Former CEO Of Vanguard Offers 3 ‘Tried-And-True’ Tips For ‘How You Really Create Wealth’

vanguard logo
T. Schneider / Shutterstock.com

Jack Brennan is the former CEO of Vanguard – where he oversaw the second-largest investment firm in the world, the largest provider of mutual funds, and a financial powerhouse that has since grown to over $7 trillion in assets. Brennan offers three tried-and-true pieces of advice on how you can really create wealth.

In 2021, Brennan released More Straight Talk on Investing: Lessons for a Lifetime, a followup to his 2002 book Straight Talk on Investing. At the time, he spoke with Grow, where he explained his three top tips on how to build wealth.

“This period right now reminds me of the end of the 20th century, with trees growing to the sky, rampant trading, and speculation in headlines,” Brennan says. “It seems like a good time to provide a counterbalance. The noise level in the markets is so high right now, it’s fun to present tried-and-true advice for how you really create wealth.”

Brennan stresses that you need to develop a plan and stick with it.

“This thing doesn’t have to be 50 pages long. But outline what you’re hoping to accomplish with your investments over a particular time span,” Jack Brennan explains. “This allows you to think long term and realize that what happens this decade is irrelevant to your long-term financial future.”

He advises people to develop plans that can withstand sudden economic downturns such as a stock market crash.

vanguard investment website
Casimiro PT / Shutterstock.com

The former Vanguard CEO recommends that you view your assets as “buckets.” He said to separate buckets into: “Short-term resources, intermediate goals, long-term goals.”

“One of those buckets is your emergency fund. That should be in the bank or invested in short-term bonds,” he says. “The defined-contribution retirement system has made it easy to set aside money for long-term goals.”
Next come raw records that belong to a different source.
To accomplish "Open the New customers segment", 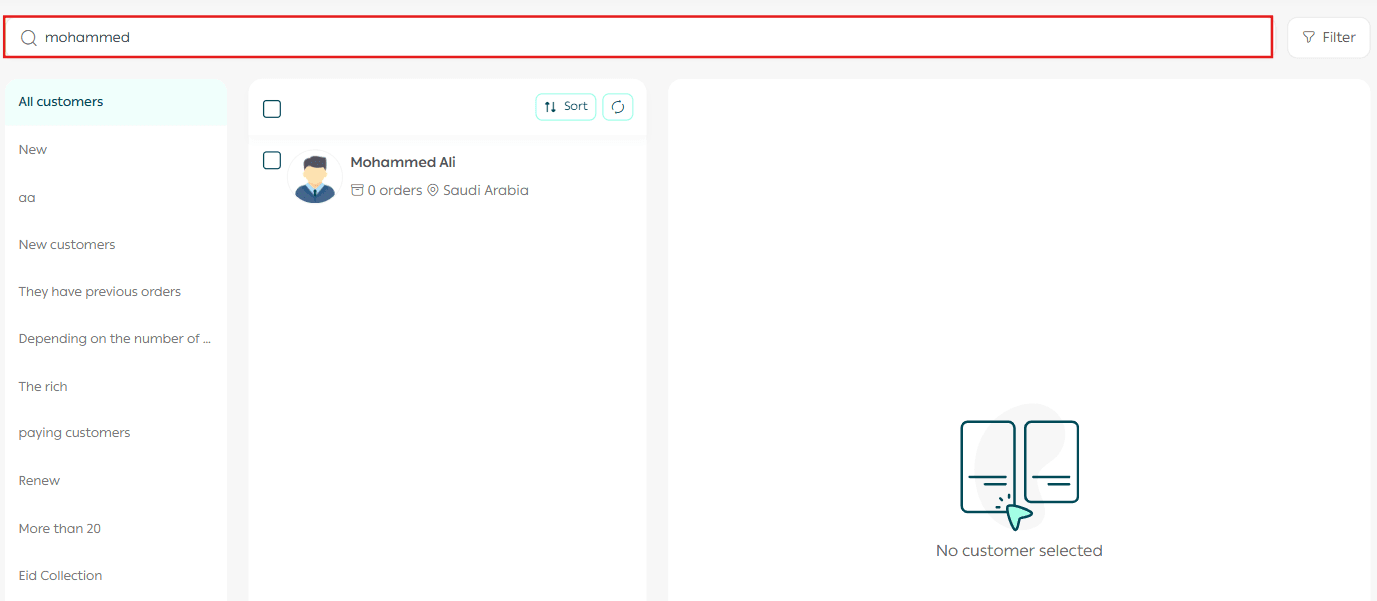I will coord(67,245).
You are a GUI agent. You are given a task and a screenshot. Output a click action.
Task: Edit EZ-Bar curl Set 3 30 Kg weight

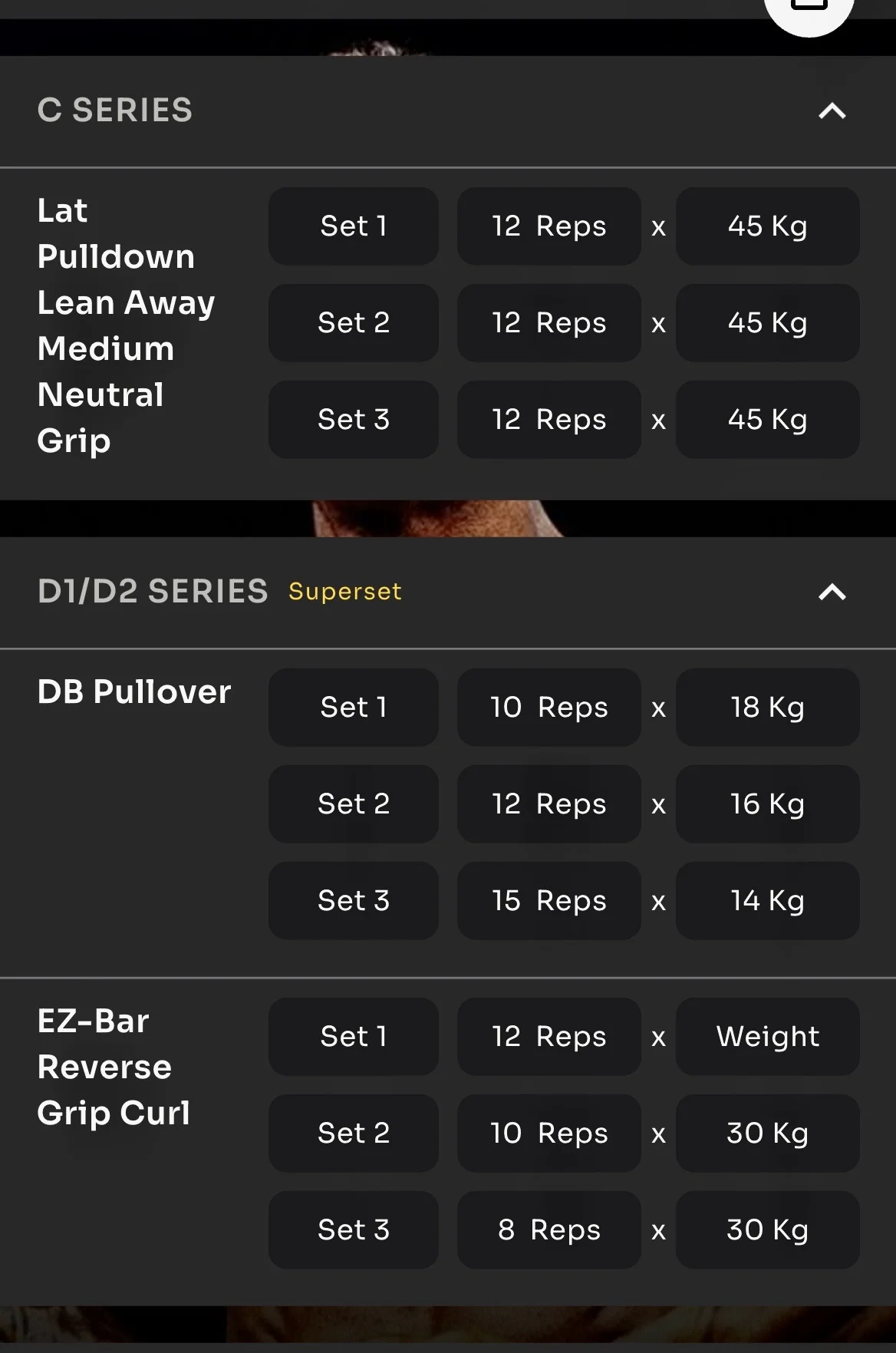[x=767, y=1229]
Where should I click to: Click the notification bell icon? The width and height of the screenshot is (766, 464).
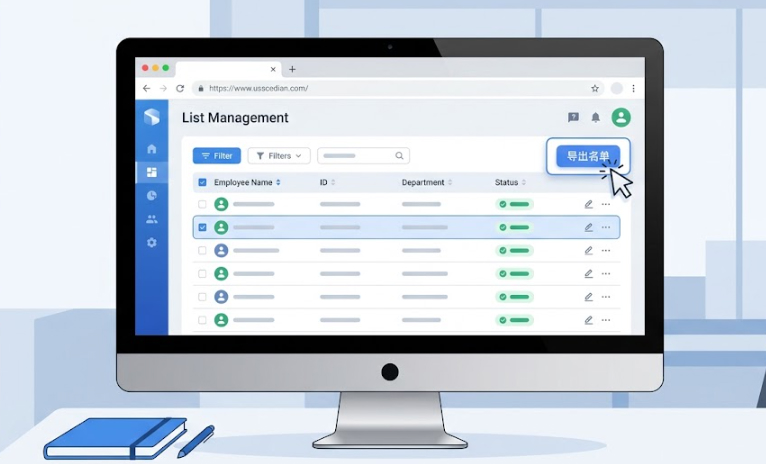tap(596, 117)
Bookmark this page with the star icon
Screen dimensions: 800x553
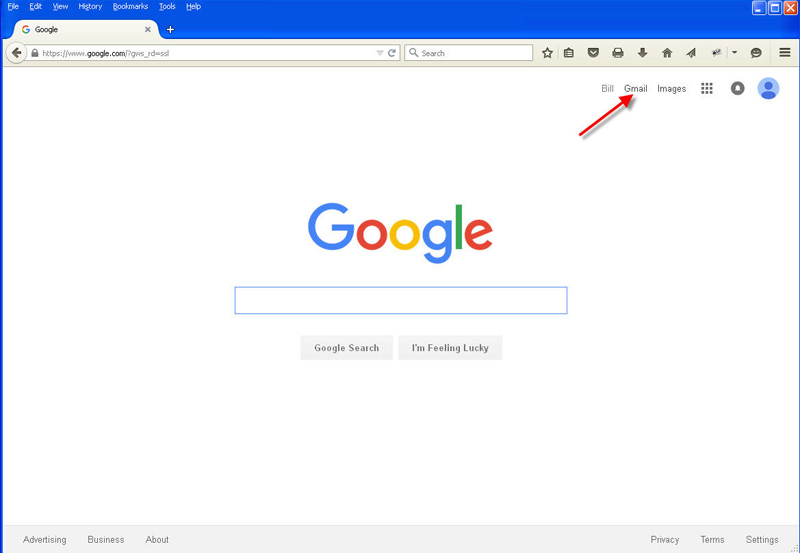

“Once a year, maybe on New Year’s Day, sit down and look at it all. You don’t even have to do anything about it, but stay engaged,” he suggests.

Brennan says you need to “separate your serious money from your play money.”

“You need to treat that differently than the account you’re trading meme stocks in or following advice from an influencer,” he states. “If readers of my book come away with one thing, it should be that.”

When it comes to building wealth, Brennan notes, “There is little evidence that anyone has ever traded themselves to wealth.”

His third wealth-building tip is to take advantage of investing innovations.

“We’re at the best point there has ever been for individual investors,” Brennan states. “Costs have gone through the floor. Broad-market ETFs give you diversification, tax-efficiency, and liquidity. You can create a diversified portfolio at such a low cost. And target-date funds allow you to set it and forget it if you want to do that.”

Brennan also gave an interview to Reuters this year, where he advised investors, “Do your homework, be disciplined, be skeptical in avoiding fads, keep learning. Those are four elements I tell people all the time.”

When asked his advice for avoiding classic investor biases and mistakes, Brennan answered, “We are all subject to emotions when it comes to investing, so there are a couple of things that are very important. One is to tune out all the noise. You shouldn’t really care about what is happening today, or this month, or even this year. I’m 66, and I hope I still have a 30-year time horizon.”

He continued, “The second thing is that once a year, you should reaffirm what you’re trying to accomplish.”

Jack Brennan gives investment advice to young people who may inherit money.

“If you do inherit money, you shouldn’t just take somebody else’s advice,” he advises. “You need to be a knowledgeable consumer yourself. That’s the big opportunity for Gen X and Millennials: To be smarter about financial issues than my generation was.”